Soms
denk ik - zoals op deze glorieuze morgen, de zon op de rand van de horizon -
dat ik al genoeg geschreven heb; dat ik alles al gezegd heb en dat wat ik er
nog aan toevoegen zou, slechts een herkauwen is van wat er al staat, ergens neergezet op een dag van de
voorbije vijftig, zestig jaar. Wat ik dus nu nog zou kunnen is alles herzien:
alle gedichten, er zijn er honderd; alle blogs en er zijn er 2.000; mijn werk
over de Hel van Dante, une folie; het herwerken voor de nde maal van mijn
manuscript, De Adem van de Dagen.
Alles
samen een massa werk dat ik niet meer voltooien kan als ik het wil doen op een
krachtige wijze, meedogenloos en hard voor wat er staat. Om dan uit te komen
bij het dagboek van wat mijn geestelijk leven is geweest, veel meer dan wat het
stramien is geweest van mijn doen en laten..
Zoals
ik denk aan Fernand Pouillon die zag hoe Bernard de Clairvaux, de redder van
de abdij van Citeaux waar het werk was stil gevallen, de abdij van Le Thoronet opbouwde
Zoals
ik denk aan wat een vriend me schreef over de Gainsboroughs en de Constables
die hij zag in Cambridge en East Anglia - ik bezocht het zuiden van Engeland
voor Stonehenge, Avebury en voor de kathedralen van Winchester, Salisbury en
Chichester.
Zoals
ik denk aan het werk dat me te wachten staat. Maar wat me tegenhoudt om eraan
te beginnen is de blog die ik elke dag wil schrijven en die alle krachten die
ik nog elke dag bezit, opslorpt, zodat er op het einde van de dag niets meer
overblijft, noch om te lezen, noch om iets, wat ook, te herwerken.
Ik
haalde gisteren St.Joan van de grote George Bernard Shaw uit zijn rek.

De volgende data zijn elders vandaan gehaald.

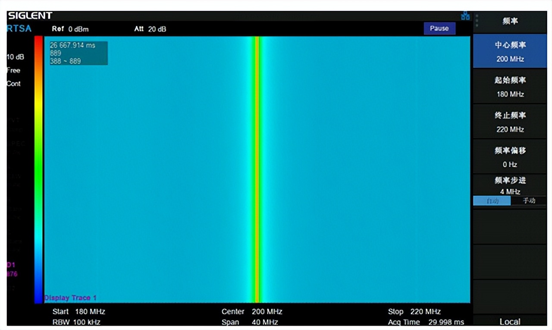Switch frequency step to 手动 mode

(529, 201)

En waarom? Omdat de kathedraal van Chichester me herinnerde én aan het beeld
van Jeanne dArc dat er staat - het is Cauchon die Jeanne dArc veroordeeld had en zijn fout had ingezien, die het wilde
- en zo dwaal ik maar elke dag af.
Straks
zoek ik de schaduw op van de bomen aan de vijver en neem ik St.Joan mee, een boeiend stuk toneel
dat begint op de meest originele wijze van kippen die geen eieren meer leggen omdat
Jeanne dArc niet ontvangen wordt door de captain van het kasteel, Robert de
Baudricourt, en zo verder. Ik herlees het om zekerheid te krijgen dat het beeld
van Jeanne zich bevindt in Chichester en niet in Salisbury.
Ik
meen dat het Chichester was, waar ik het beeldje, van zeer modeste afmetingen,
heb zien staan, de dag (in 1977) dat ik er was en, ik er de tekst vond van, a lecture on death die Christopher
Fry er gegeven had. En hierin die mooie beloftevolle
zin:
We know the days are all directed towards the
mountain range and the mystery beyond it. That knowledge may be called the
shadow we move in, but there is no shadow without light.
Zo zijn alle woorden goed
om de dood vooraf te gaan, want hij is de inleiding tot het creatieve waarmede
we hem overstijgen, het enige middel in ons bezit om hem te laten waar hij
schuil gaat, achter de dingen.
En nog waar ik nu aan denk,
Christopher Fry die in zijn stuk: The dark is light enough, zijn hoofdpersoon, Countess
Romarin, laat zeggen tot haar butler:
Protect me from a body without death, Death is part of life. It is included in the
terms of the contract by which we take over the lease of our living.
Ik heb aan mijn blog van
vandaag - een pêle-mêle van herinneringen, niets aan toe te voegen, ze
kwamen, ze overrompelden me, de ene een band hebbende met de andere, zo ls het,
zo gebeurt het in het leven, altijd eindigend op de dood want wat zou een leven
zijn zonder de dood, die ons wacht.
PS. Later op de avond
ontdek ik dat mijn sympatie voor Chichester me heeft misleid. Het beeldje van
Jeanne dArc bevindt zich in de kathedraal van Winchester en niet in deze van Chichester.